Work to be completed: Copy the records below verbatim, from the line containing "Where should I click to: Pick" through the line containing "will pyautogui.click(x=578, y=528).", and give only those lines.

+ + + + +

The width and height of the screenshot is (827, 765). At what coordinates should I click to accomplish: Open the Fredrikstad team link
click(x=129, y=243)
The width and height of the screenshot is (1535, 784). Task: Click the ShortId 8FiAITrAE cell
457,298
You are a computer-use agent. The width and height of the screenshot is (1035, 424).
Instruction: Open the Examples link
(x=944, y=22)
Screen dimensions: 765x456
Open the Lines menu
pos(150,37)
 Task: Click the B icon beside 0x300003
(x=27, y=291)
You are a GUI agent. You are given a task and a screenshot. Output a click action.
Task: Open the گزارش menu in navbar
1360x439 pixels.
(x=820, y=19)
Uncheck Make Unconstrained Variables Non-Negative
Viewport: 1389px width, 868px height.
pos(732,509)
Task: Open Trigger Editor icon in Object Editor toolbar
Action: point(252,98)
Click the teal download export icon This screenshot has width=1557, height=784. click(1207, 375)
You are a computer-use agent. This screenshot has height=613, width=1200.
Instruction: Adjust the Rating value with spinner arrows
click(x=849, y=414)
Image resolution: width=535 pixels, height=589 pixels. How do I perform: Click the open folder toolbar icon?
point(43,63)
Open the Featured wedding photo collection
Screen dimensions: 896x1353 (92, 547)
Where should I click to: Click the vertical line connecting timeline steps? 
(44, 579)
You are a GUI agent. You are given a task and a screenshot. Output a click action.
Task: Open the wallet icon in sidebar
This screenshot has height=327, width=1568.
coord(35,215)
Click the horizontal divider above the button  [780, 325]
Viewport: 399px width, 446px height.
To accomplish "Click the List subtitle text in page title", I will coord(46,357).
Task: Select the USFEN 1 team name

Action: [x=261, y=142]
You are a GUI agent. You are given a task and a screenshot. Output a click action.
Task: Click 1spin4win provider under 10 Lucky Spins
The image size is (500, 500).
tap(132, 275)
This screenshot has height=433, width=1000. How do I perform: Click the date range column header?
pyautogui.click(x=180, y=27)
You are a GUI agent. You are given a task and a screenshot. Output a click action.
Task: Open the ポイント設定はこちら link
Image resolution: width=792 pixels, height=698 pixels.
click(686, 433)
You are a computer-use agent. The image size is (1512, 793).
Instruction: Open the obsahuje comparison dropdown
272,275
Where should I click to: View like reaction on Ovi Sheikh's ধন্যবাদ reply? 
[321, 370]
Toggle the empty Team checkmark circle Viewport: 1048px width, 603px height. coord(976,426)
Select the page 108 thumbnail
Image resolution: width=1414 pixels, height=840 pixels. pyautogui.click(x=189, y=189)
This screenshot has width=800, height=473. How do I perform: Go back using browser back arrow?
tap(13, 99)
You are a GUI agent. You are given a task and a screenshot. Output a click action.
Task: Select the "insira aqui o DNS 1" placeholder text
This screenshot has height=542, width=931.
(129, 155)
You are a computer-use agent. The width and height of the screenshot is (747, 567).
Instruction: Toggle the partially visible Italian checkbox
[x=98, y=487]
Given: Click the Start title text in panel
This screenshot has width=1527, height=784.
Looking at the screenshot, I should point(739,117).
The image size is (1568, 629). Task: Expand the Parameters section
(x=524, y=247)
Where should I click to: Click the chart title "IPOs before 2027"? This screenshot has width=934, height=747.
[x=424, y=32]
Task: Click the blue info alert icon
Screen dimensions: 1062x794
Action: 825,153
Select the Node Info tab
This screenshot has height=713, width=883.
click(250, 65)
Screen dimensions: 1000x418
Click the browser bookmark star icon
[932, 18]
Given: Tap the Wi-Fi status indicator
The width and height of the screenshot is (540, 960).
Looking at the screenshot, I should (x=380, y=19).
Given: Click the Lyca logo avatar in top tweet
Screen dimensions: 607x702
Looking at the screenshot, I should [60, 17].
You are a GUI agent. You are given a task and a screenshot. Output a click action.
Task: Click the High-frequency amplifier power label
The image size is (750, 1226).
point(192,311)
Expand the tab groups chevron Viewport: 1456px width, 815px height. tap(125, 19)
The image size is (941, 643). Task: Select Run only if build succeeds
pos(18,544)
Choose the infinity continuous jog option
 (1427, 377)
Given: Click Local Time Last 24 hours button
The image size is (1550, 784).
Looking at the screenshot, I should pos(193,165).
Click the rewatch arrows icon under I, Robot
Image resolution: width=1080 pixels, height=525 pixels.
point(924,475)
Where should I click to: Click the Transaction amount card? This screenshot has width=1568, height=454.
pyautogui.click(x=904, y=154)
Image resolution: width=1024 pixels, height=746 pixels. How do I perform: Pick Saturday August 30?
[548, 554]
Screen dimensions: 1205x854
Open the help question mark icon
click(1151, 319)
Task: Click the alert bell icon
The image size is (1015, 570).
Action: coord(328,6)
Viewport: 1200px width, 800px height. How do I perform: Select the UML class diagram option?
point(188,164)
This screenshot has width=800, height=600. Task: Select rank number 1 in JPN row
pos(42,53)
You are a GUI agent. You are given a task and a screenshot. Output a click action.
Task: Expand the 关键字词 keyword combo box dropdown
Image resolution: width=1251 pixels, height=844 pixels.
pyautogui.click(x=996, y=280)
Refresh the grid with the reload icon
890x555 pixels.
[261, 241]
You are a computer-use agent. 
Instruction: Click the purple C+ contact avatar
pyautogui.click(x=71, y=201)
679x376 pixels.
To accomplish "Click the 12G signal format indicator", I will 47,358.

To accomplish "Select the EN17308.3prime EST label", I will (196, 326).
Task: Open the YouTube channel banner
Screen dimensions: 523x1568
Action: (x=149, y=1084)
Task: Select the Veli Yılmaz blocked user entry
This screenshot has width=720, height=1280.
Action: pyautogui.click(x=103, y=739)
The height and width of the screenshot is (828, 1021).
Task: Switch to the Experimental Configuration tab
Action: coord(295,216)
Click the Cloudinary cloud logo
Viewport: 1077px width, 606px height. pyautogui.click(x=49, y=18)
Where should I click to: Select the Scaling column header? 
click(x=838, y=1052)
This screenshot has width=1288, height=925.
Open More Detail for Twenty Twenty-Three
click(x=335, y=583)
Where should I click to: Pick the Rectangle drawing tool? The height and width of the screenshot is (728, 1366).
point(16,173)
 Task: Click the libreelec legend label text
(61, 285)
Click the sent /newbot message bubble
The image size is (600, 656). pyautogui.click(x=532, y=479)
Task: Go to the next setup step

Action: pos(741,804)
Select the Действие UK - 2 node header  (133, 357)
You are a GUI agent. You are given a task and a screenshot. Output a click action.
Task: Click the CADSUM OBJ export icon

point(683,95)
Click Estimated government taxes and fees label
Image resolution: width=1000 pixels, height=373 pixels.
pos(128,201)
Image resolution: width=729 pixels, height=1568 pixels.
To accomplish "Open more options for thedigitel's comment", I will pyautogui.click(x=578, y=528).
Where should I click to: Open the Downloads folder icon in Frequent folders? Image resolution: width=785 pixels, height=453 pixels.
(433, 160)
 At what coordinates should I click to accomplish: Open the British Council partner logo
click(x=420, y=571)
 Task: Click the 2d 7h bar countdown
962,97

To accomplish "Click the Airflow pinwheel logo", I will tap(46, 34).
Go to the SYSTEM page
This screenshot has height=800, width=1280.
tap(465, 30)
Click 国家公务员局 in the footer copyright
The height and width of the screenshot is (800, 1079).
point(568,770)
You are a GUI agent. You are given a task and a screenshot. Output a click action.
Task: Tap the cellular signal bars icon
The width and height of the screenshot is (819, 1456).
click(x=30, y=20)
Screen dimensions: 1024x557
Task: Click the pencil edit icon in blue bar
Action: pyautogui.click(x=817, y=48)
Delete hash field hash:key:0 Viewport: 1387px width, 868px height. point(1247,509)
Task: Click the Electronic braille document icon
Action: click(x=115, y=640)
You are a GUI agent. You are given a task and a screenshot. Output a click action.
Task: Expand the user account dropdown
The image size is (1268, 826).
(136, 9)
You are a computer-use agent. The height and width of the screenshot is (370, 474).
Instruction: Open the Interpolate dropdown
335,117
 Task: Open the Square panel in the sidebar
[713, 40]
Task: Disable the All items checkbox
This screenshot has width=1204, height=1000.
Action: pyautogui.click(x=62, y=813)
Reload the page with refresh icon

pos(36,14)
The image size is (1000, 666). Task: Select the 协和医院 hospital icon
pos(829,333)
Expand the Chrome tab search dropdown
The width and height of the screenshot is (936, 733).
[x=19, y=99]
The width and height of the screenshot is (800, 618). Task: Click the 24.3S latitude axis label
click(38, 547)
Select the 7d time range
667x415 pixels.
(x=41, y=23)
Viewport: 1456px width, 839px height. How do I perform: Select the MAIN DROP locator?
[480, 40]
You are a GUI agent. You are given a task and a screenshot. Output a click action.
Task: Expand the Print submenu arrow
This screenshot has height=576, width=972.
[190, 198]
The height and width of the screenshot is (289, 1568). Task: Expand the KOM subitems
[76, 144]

+ + + + +

Exercise output:
Where should I click to: Pick the Rectangle drawing tool? The height and width of the screenshot is (728, 1366).
point(16,173)
 Task: Click the libreelec legend label text
(61, 285)
Click the sent /newbot message bubble
The image size is (600, 656). pyautogui.click(x=532, y=479)
Task: Go to the next setup step

Action: pos(741,804)
Select the Действие UK - 2 node header  (133, 357)
You are a GUI agent. You are given a task and a screenshot. Output a click action.
Task: Click the CADSUM OBJ export icon

point(683,95)
Click Estimated government taxes and fees label
Image resolution: width=1000 pixels, height=373 pixels.
pos(128,201)
Image resolution: width=729 pixels, height=1568 pixels.
To accomplish "Open more options for thedigitel's comment", I will pyautogui.click(x=578, y=528).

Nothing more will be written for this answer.